• SELECTED TEXT
Last Monday night as the Bad Sex Award winner was being announced, I was running the last of six fortnightly writing groups. The group is coming back next year for another run but without me: they’ve got novelist Helen Cross instead. Now, immediately I’m thinking that I envy them and also that I need to leave the group at a good point, ready for her to do whatever it is she will do with them.
Instead, we talked and wrote about sex. This had been suggested weeks before and initially I’d not been interested.
Yet by the end of the run, I did realise both that there is something interesting here and also that if we examined it in just the right way, writing about sex could get this particular group to address something I had already thought their writing needed.
For sex writing is never about sex. It’s always about the characters. But then that’s the case with absolutely everything and sex is no different.

• RECORDS SUPPLIED

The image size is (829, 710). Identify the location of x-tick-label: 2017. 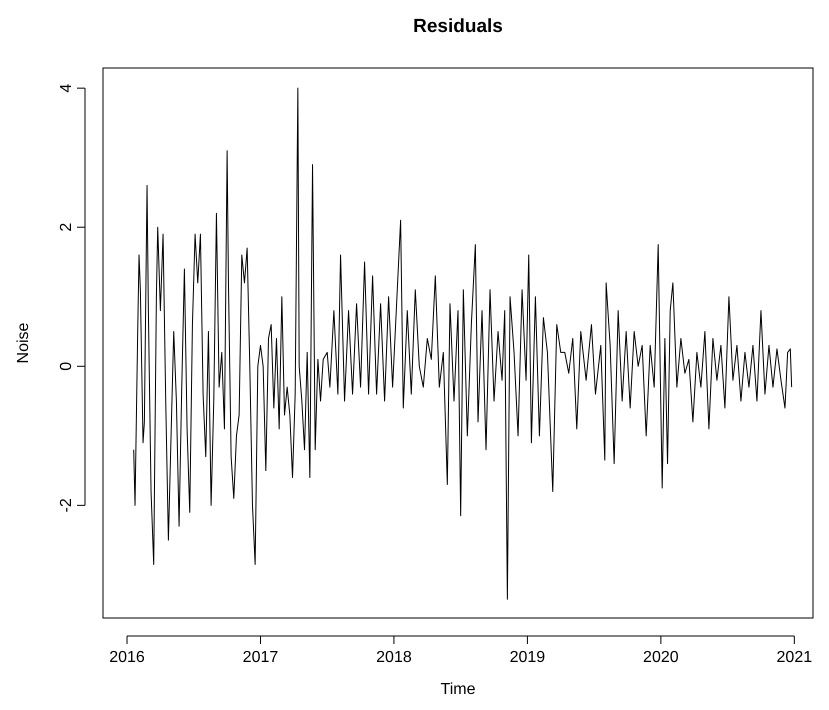
(260, 658).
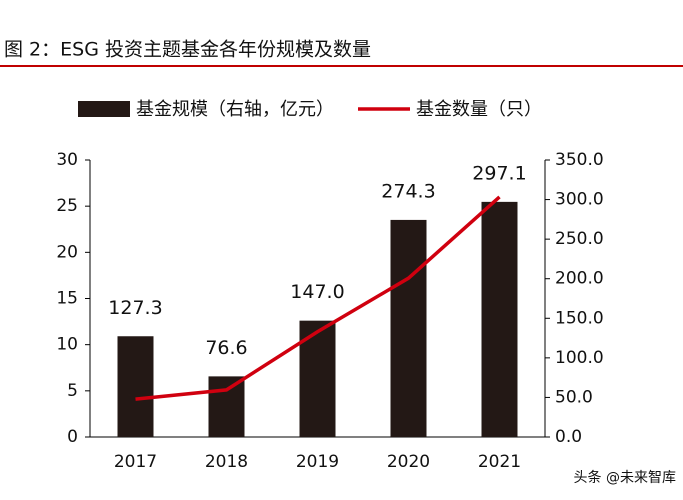  Describe the element at coordinates (625, 478) in the screenshot. I see `watermark: 头条 @未来智库` at that location.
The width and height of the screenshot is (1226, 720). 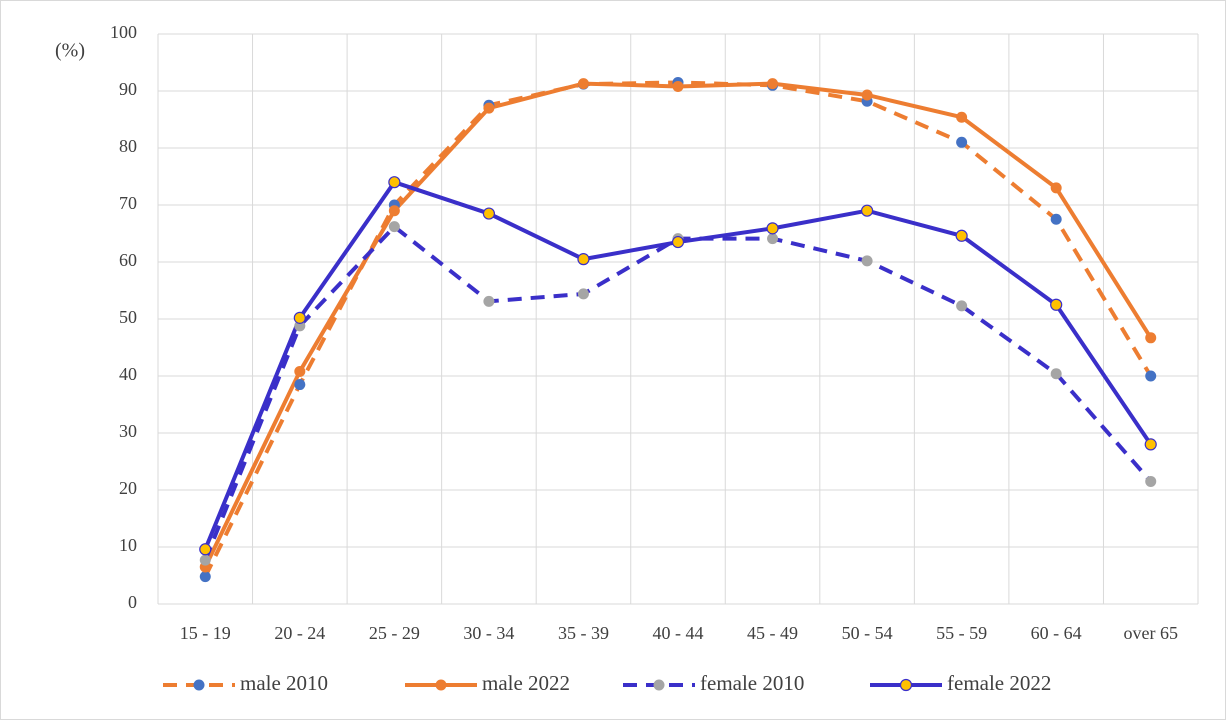 I want to click on legend-label: female 2010, so click(x=752, y=683).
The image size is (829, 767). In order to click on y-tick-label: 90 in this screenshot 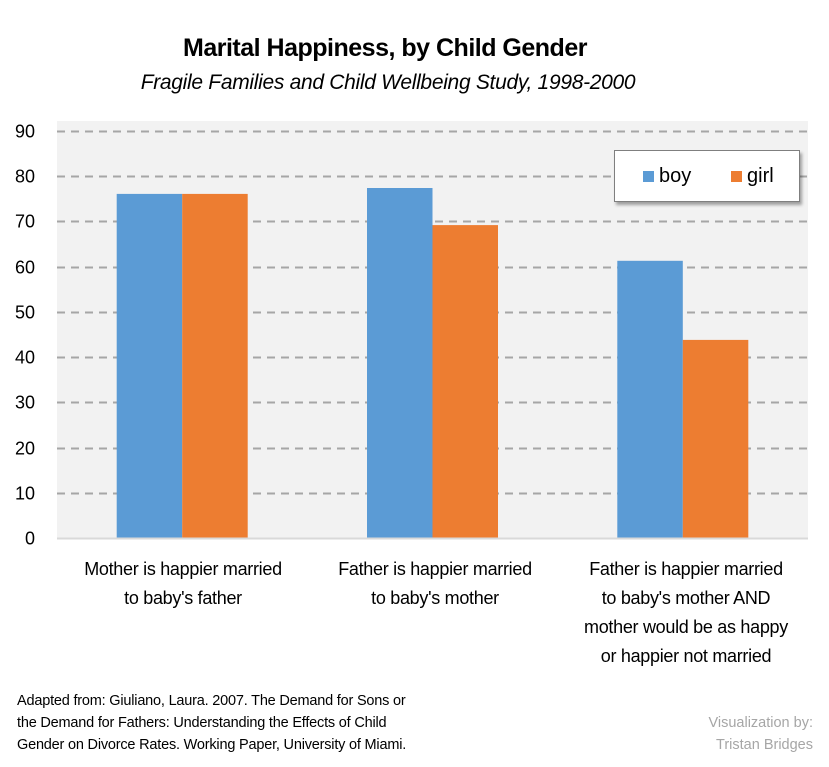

• WHAT IS REQUIRED
Please write what comes next in the piece about leading a writing group through writing about sex, starting after its final sentence.

• REPLY
Except that sex is a way to maybe the fastest way to dive very deeply into a character. We always say our characters have to want something and they do so because otherwise they’d just sit at home and there’d be no story. Not everybody wants sex, but for those who do, when they do, it is more than a little interest, it is a driving compulsion that the characters probably don’t even understand.
Compulsion is fantastic because it can be desperate. And desperate characters don’t have time or energy to hide.
We all hide. We hide all the time. You are not the same person when you’re with a partner at home and then when you’re with your family. Or at work. Or in the pub, at a conference, in a club. We hide so much and we fit in so many places that it’s hard for us to know who we really are. So equally, it’s hard for us to know our characters and who they really can be.
Put them in a situation where they may have sex and you see everything stripped away, not just their clothes. Put them in a situation where they are having sex and you reveal their base nature: whether they’re dominant or submissive, whether they’re combative or – I can’t think of the word. Collegiate? Whether they work with their sex partners or whether they’re all for themselves.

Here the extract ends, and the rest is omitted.